### ASSIGNMENT
How might the article on student ratings of professors during emergency remote teaching go on? Write what comes next, starting after its last paragraph.

### SELECTED TEXT

Not collecting information about individual faculty members through student evaluations would forfeit information that could help instructors understand how they served their students during this strange and uncomfortable time, and "what they can improve upon for themselves." But in Eyler's view, that's a small price to pay for avoiding any unfair impact on professors' careers.

A Partial Counterpoint

Thomas J. Tobin shares many of the oft-voiced concerns about the use of student evaluations -- so much so that he declines to use that standard term to describe them.

"We call them 'student ratings,' not 'student evaluations,' because students are not qualified to evaluate their professors on almost anything," says Tobin, program area director for distance teaching and learning at the University of Wisconsin at Madison. (Asking students whether a professor assigned them the "appropriate" amount of work is silly, he suggests; how do students know how much work is pedagogically appropriate, he says.)

Tobin believes that student ratings have a role in a well-rounded evaluation of instructors by other professional educators, along with observations by peers of an instructor's teaching and administrative perceptions of his or her instructional skills.

But because most institutions "usually don’t have enough people and time to be able to perform multivariate evaluation of professors," Tobin says, most depend way too much on student ratings. As a result, he adds, "the current system of use of student ratings is deeply flawed."

Yet he doesn't suggest throwing a flawed system out in a time like this, for a variety of reasons.

"Under any circumstances, but especially under emergency circumstances, we should strive to do as much as possible in the exact same way we always did," to provide students with "as much familiarity as possible," Tobin says. It will be useful to have "apples-to-apples comparisons" of students' experiences in the Remote Learning 1.0 courses that most institutions stood up on the fly this spring.

While he recognizes Eyler's concern about possible misuse of the information, he notes that most colleges and universities already have mechanisms in place for "collecting but not counting student ratings data." Professors can apply for what's often called a "provost's letter" when they try out something new or get sick, which will keep the data from being used against them.

### DATA EXCERPTS
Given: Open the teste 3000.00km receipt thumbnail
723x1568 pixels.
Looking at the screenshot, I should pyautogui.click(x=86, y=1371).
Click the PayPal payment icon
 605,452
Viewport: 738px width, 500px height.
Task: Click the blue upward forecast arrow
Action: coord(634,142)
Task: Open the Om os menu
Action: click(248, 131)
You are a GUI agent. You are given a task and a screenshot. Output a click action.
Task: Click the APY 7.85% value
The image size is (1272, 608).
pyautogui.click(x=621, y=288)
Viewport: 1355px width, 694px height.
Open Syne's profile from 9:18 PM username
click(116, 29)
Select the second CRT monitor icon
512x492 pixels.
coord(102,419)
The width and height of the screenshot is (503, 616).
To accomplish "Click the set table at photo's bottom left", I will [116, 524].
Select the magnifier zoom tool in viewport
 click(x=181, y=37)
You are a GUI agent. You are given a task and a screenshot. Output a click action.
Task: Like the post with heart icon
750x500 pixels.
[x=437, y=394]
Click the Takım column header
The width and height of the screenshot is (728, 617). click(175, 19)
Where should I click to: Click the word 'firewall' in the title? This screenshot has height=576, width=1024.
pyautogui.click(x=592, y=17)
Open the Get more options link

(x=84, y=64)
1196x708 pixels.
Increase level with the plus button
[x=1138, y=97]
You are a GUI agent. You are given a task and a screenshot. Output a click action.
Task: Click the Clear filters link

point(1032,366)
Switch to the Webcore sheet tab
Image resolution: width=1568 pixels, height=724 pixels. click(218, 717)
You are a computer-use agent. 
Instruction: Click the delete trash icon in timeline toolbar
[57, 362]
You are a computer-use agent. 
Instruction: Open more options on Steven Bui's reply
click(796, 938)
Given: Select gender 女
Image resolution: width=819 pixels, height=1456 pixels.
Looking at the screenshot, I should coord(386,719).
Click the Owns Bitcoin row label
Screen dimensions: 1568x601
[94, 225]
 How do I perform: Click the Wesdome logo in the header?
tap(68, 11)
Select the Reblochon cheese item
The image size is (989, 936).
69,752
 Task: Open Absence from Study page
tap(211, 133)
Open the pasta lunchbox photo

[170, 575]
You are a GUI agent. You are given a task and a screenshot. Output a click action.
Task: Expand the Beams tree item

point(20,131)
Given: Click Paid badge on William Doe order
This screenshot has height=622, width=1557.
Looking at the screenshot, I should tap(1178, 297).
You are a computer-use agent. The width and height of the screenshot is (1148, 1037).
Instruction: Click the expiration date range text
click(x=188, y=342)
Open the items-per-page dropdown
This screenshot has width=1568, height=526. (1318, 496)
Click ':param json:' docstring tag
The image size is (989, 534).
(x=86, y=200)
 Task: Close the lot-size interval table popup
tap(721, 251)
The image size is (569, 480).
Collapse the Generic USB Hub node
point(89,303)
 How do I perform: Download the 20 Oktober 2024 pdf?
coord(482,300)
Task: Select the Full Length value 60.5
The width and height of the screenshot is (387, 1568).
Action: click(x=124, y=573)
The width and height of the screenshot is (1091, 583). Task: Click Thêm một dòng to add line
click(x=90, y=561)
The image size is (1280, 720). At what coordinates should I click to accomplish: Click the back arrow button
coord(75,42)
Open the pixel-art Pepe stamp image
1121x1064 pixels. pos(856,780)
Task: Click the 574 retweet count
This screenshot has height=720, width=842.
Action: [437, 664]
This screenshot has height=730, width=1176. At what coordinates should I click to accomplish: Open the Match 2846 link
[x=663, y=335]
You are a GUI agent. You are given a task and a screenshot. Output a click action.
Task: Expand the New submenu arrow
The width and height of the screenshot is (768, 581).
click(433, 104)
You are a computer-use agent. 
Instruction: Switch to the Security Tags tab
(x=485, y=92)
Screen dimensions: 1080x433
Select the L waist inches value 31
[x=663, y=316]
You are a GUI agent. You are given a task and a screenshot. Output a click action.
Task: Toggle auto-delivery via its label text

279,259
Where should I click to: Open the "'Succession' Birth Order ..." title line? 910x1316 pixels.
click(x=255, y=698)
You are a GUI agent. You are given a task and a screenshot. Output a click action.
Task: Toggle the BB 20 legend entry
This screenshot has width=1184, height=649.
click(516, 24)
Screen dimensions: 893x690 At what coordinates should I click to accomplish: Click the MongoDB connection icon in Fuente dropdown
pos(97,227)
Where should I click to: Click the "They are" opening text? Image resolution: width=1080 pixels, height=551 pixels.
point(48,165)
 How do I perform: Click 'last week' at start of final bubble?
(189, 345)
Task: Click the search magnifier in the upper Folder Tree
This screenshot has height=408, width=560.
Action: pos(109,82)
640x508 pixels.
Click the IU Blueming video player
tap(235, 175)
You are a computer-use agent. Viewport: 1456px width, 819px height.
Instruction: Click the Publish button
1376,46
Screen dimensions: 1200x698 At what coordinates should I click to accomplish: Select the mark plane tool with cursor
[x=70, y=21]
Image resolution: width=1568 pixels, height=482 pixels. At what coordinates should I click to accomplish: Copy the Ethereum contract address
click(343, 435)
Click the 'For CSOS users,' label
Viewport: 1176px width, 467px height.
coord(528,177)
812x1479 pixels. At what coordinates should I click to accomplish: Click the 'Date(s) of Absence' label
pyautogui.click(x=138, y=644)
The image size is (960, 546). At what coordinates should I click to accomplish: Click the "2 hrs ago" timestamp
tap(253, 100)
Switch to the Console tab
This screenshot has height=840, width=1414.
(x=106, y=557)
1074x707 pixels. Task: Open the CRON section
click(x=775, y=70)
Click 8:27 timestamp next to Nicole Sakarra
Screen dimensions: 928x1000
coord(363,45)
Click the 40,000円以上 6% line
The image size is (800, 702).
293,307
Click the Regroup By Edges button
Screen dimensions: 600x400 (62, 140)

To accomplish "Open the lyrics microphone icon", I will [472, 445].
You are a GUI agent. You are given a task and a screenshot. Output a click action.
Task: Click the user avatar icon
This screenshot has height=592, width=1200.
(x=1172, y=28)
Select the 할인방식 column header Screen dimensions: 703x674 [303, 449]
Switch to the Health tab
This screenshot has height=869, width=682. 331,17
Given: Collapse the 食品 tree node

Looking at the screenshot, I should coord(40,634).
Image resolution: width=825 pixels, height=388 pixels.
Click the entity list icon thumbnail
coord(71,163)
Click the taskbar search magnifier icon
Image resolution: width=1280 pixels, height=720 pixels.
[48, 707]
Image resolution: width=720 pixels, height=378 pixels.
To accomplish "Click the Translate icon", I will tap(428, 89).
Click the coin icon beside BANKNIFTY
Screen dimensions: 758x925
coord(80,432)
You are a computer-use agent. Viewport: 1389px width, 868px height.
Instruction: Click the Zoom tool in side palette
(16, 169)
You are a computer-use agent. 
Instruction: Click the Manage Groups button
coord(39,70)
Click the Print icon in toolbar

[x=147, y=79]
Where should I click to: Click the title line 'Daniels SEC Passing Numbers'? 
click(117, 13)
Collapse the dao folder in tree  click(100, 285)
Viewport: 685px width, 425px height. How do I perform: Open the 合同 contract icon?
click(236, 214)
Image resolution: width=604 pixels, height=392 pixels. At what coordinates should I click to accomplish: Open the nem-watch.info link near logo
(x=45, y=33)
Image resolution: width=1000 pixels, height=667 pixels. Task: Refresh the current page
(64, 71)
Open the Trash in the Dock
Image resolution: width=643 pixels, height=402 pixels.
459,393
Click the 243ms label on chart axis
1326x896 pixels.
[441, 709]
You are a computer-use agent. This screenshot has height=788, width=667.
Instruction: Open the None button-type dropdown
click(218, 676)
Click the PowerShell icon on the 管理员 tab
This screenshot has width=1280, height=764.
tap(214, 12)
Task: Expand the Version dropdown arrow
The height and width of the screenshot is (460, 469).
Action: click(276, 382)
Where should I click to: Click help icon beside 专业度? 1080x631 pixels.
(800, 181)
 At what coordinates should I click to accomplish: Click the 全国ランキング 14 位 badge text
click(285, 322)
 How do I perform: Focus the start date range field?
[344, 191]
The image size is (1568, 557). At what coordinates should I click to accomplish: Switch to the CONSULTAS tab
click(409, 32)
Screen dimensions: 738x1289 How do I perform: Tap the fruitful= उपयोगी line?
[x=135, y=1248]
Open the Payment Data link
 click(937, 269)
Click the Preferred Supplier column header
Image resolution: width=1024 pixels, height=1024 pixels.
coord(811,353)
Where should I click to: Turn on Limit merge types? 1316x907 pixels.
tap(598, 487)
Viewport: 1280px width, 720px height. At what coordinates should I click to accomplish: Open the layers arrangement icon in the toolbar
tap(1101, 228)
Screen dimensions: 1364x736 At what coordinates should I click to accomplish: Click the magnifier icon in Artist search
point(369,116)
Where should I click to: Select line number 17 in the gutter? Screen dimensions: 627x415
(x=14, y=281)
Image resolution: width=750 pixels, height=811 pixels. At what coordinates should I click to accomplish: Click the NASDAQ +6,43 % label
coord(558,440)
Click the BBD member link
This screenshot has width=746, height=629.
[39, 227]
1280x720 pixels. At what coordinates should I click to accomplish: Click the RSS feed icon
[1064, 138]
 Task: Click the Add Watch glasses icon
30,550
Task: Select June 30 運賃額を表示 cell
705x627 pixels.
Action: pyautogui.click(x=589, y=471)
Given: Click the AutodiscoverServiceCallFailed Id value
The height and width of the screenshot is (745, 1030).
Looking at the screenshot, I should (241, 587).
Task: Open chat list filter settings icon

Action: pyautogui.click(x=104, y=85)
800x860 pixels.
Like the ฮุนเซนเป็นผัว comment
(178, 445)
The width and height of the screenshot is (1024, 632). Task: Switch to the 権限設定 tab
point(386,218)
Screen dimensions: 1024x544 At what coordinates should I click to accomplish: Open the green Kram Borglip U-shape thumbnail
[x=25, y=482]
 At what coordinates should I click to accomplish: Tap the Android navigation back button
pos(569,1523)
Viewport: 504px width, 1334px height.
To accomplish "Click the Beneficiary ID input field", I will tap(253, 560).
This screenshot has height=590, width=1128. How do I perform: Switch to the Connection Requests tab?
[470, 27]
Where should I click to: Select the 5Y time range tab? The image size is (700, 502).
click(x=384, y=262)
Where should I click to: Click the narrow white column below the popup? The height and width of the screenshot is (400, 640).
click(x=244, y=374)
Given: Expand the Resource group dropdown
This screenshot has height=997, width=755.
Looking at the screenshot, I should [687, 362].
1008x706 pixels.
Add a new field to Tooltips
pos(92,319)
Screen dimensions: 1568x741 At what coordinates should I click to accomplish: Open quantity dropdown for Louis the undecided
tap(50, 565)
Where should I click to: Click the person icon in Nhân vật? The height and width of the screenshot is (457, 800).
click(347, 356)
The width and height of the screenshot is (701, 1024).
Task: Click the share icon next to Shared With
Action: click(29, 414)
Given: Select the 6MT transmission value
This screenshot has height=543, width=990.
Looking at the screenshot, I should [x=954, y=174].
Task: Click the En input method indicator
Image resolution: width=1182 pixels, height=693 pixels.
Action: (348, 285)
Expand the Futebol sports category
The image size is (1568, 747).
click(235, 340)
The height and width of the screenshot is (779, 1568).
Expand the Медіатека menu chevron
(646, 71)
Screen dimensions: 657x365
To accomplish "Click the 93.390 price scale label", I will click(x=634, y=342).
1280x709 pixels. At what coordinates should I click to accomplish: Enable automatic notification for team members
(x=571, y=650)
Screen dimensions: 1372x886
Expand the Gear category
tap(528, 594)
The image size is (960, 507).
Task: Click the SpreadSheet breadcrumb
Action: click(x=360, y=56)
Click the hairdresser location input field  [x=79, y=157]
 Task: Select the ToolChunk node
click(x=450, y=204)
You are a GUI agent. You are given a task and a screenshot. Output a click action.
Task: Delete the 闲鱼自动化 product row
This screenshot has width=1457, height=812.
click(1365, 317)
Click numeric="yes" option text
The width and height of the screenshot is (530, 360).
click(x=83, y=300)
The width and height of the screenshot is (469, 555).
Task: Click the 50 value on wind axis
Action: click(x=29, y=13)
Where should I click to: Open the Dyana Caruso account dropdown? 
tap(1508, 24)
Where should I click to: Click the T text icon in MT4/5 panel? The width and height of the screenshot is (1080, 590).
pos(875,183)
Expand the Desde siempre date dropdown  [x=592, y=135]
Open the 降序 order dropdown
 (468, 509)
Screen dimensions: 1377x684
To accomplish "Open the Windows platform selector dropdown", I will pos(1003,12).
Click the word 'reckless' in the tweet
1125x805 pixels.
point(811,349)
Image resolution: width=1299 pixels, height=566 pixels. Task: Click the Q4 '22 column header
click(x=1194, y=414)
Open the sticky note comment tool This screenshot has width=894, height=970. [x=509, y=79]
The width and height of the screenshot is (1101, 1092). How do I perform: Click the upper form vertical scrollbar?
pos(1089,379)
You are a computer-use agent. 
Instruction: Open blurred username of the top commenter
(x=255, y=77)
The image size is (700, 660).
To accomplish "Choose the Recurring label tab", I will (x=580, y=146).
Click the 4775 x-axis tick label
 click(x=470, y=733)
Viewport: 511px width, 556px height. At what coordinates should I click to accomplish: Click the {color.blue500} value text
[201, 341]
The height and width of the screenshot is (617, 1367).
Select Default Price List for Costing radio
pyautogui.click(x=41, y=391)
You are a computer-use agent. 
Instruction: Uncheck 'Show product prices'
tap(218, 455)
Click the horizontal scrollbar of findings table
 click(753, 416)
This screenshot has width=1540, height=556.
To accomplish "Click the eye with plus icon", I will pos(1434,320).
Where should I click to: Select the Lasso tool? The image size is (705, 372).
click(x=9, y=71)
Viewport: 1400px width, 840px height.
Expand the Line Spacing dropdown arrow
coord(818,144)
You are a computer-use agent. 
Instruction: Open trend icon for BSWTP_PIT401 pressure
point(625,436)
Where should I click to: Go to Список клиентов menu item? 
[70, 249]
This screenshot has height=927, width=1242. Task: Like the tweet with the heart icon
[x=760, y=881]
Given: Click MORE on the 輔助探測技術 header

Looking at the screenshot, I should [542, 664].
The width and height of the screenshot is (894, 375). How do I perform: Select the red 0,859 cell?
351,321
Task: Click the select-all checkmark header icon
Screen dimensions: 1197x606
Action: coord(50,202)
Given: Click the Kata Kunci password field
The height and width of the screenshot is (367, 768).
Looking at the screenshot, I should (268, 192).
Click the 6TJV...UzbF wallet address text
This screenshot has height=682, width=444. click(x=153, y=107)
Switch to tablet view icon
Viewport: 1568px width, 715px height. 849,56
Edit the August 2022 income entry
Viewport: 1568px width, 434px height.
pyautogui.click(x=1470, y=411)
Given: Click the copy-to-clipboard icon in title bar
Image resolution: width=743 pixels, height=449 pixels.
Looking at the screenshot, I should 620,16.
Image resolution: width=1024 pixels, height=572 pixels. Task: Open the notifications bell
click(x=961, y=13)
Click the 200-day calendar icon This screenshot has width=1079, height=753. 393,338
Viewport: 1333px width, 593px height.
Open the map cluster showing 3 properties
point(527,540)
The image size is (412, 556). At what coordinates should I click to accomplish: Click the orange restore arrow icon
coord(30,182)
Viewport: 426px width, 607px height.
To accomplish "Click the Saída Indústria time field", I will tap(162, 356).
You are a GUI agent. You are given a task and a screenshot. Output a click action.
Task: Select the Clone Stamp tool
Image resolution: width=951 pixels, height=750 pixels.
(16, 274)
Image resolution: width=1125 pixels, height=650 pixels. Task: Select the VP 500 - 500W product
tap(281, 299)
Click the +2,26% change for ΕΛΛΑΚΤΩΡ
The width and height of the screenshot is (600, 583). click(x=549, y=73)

### OUTPUT OF THE TASK
For Tobin, ultimately, the potential harm to a vulnerable instructor that Eyler worries about must be balanced against the "aggregate benefit" of the "unique window" that student ratings offer into students' experiences of their courses at this unusual time.

"We can get insights about students' well-being, about how students as a group and as small subgroups experience this shift, so we can make informed shifts in our remote instruction," Tobin says. "This is the kind of information we absolutely need, maybe more than ever in a time of emergency."

Eyler agrees that colleges should be collecting information about students' learning experiences during the coronavirus -- "about hiccups along the way," impediments students found to their ability to learn, and the like. In fact, Mississippi's Center for Excellence in Teaching and Learning is producing just such a survey now to distribute to students and faculty members alike.

"If institutions aren't collecting that [information], they should, but it doesn't need to be -- really shouldn't be -- done through an individual faculty member's evaluation," he said.

***

Despite their differences, Tobin and Eyler end up in roughly the same place when they're asked how the current moment might affect the overall debate about the role of teaching evaluations.

"In times like this, I'd like to think we'd focus on what's essential, and be asking, 'What does this actually do for us? What's actually valid?'" Tobin said. "There's an opportunity to rethink what we're doing."

Says Eyler, "What I hope happens is that it forces a spotlight on the process itself, and that we ask really important and hard questions about how we use them. Yes, you can get some valuable information from them, but they should be one piece of a larger puzzle. If places get by this semester without evaluations, they will have to find other pieces to look at [to evaluate instructors]. Maybe that will help us establish at least the foundation of a new kind of [faculty evaluation] process."